Making a music box

04 December 2015

Twinklr itself

I don’t tend to blog work much over here – that’s kept on my professional site – but this is a good one:

I’m pleased to announce Richard Birkin and I have been selected as part of the mv.works 2015-2016 cohort. We’ve received funding to work until April 2016 on a new iteration of Twinklr – our physical/digital music box.

More at my site. Suffice to say: this is tickling lots of my interests (which you might have seen hinted at in the past year of links) – hardware; building tools for creation, building instruments for performance, improvisation, and composition; the interface of technology, music and sound. Quite excited.

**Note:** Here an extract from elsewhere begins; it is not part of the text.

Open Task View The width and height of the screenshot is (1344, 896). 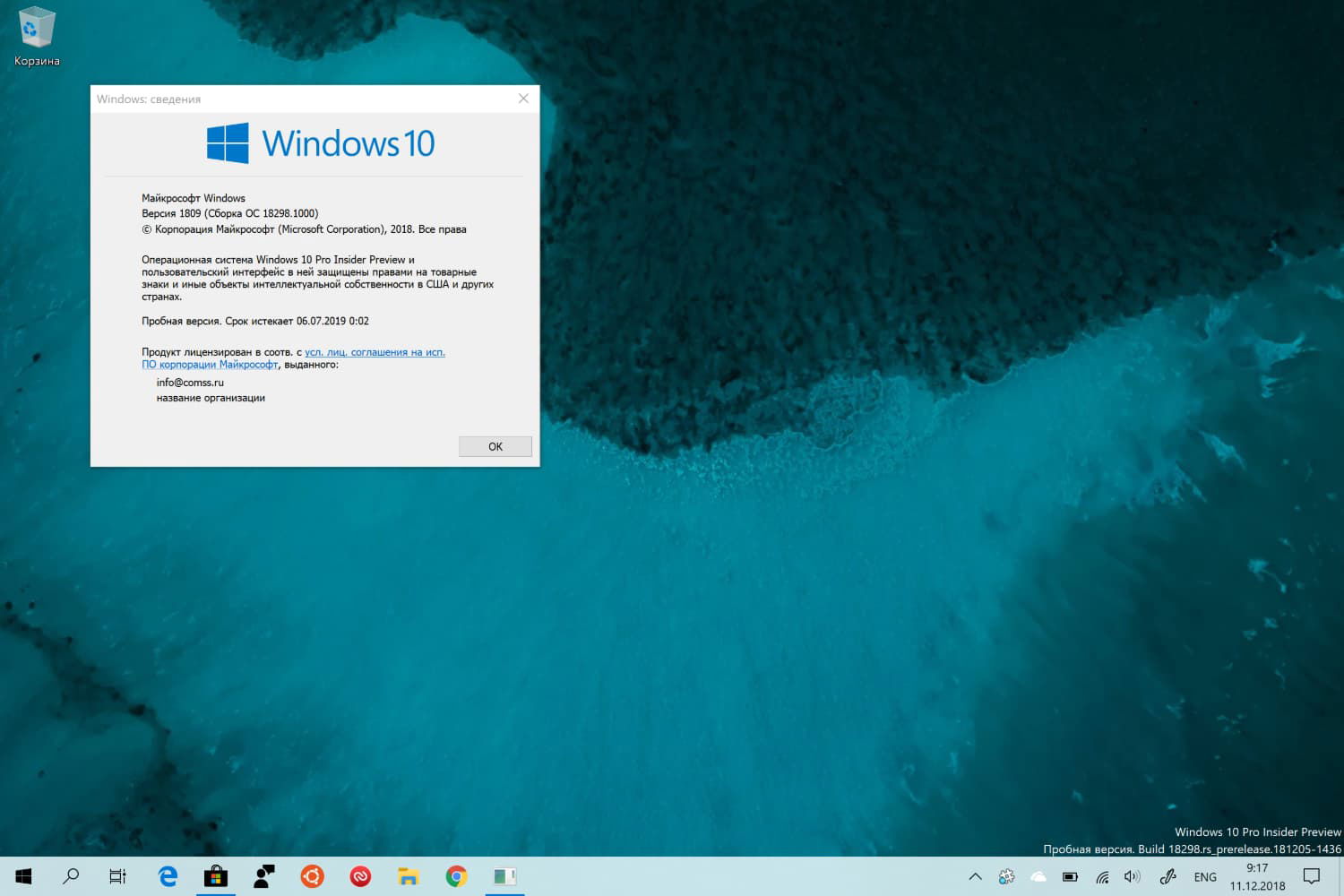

  • "We are defining a story, and this will be the context for the music, and music will always be about that context. If the story of my music was like, “Yeah, I download illegal software and I make a hundred tracks and ten are good, and I’ll always do it while I’m on the train or the bus, and I have headphones on and I just make music all the time,” it would raise a question: ‘What is inspiring you?’" This leapt out at me and smacked me around the chops a bit. Smashing interview with Nils Frahm about his recent collaboration with Ólafur Arnalds. (Also, I did not realise how the Korg PS-3100 did polyphony. Blimey.)

Panoramical1

Panoramical is out, and it’s been lovely to play with: a series of visual and sonic canvases to manipulate and explore.

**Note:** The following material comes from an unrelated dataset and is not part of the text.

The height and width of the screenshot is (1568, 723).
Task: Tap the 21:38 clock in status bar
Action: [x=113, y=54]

I’ve been keen to play it partly because of its support for interesting controllers not traditionally associated with videogames. An early version was played with the eight faders of the Korg Nanokontrol; Brendan Byrne built a limited edition controller, the Panoramical Pod, for the final release. What’s really interesting is that Panoramical also supports any controller that spits out MIDI – and so I started thinking about building my own controller(s) for it. I’ve long been interested in controller design, and have built a few unusual interfaces for music and computers in recent years. So I got to thinking about what I could do with Panoramical.

The world of Panoramical is manipulated via eighteen variables. These are describe inside Panoramical as nine, two-axis variables. With a keyboard and mouse, you hold a key (or selection of keys) to pick variables to manipulate, and move the mouse to alter them.

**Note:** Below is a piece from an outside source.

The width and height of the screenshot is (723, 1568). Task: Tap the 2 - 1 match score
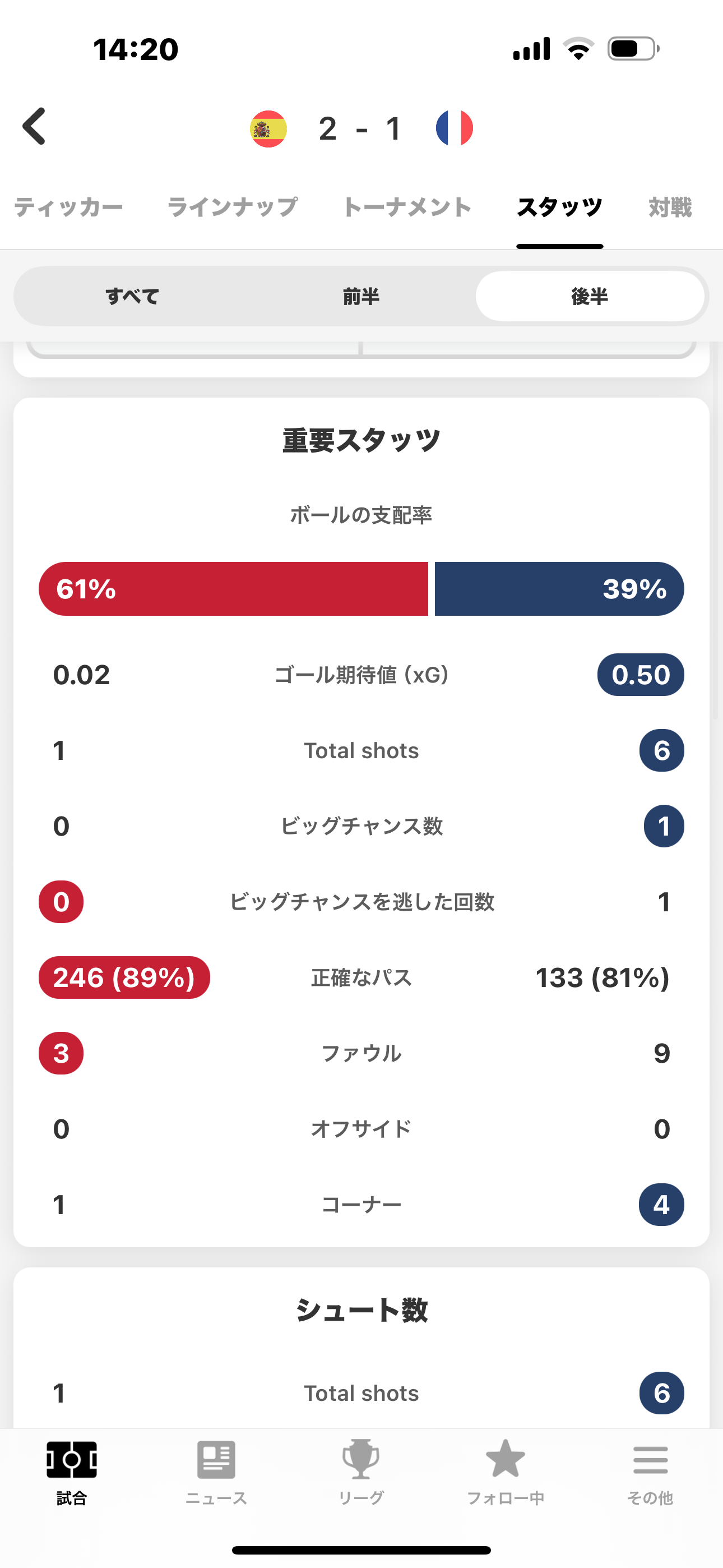click(x=360, y=128)
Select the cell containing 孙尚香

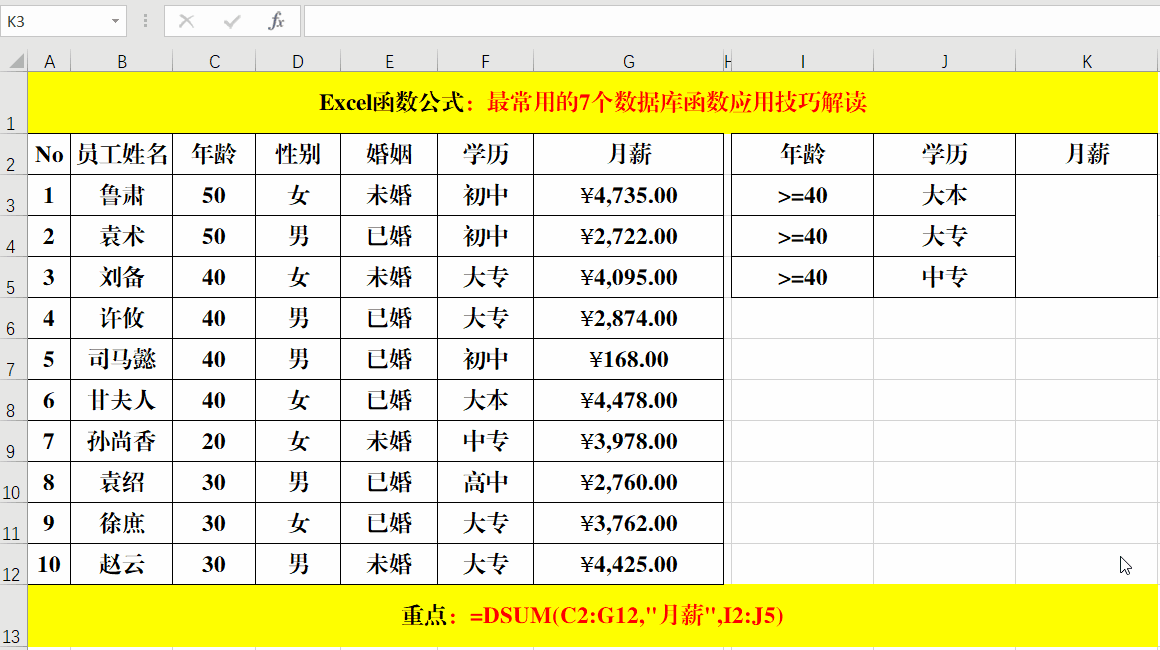coord(122,441)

The Pod has a row for the “horizontal” component of a variable, and a row for the “vertical” component of a variable. I’m not sure this is a elegant or interesting as controlling both axes with a single input. I investigated non-spring-returning analogue joysticks, much like found on the VCS3, but they all appear to be horrendously expensive as components. (Cheaper joysticks, that would need the spring removing, have an unpleasant deadzone, which I don’t think would be ideal for Panoramical).

And then I had an idea: rather than building a controller out of hardware, I could start by building one in TouchOSC.

TouchOSC is a programmable control surface for iOS and Android tablets that spits out MIDI or OSC data. It’s possible to design interfaces yourself, in an editor on a computer, before transferring the UI to your tablet. You can then connect the tablet TouchOSC app to a ‘bridge’ on your computer in order to spit out MIDI data to anything that can receive it.

One of the many UI components on offer is an X-Y pad.

Panoramical2

This is my controller for Panoramical. Nine X-Y pads, in a 3×3 grid – much like the lower left of the screen. It didn’t take too long to lay this out, although I went back and added some padding around the pads – otherwise, you’d slide off one into another, leading to unintentional lurches in values.

It didn’t take long to layout, although it really didn’t help that touchOSC doesn’t rotate its understanding of ‘vertical’ and ‘horizontal’ when you design a landscape mode – that was confusing for a while.

Panoramical3

I also added a second ‘page’ with eighteen rotary encoders, as per the official Panoramical Pod. I don’t use this to play Panoramical, but it makes it much easier to configure the mapping.

Is it fun to play with?

I definitely think so. The multitouch UI gives you control over many parameters at once, and the coupling of the related variables (each XY pair basically control similar elements, but have different effects) makes a lot of sense – the design of touchOSC’s pads even mirrors the visualisation in the lower right of the screen. It’s also fun to be able to use ten digits to play it, manipulating many things at once; it makes Panoramical feel even more like an instrument to be played, explored, and improvised with.

You can download my TouchOSC mapping here, if you’d like, and you can find out more about TouchOSC here. TouchOSC’s documentation is reasonably good, so I’m afraid I cant provide support on getting it running. Suffice to say: you’ll need the layout on your touch device, and the Bridge running on your computer. In Panoramical, set the MIDI input to TouchOSC Bridge, and then I recommend mapping the controls from the ‘rotaries‘ page on your device – it’s much easier to map from there – then, you can play Panoramical from the ‘pads’ page.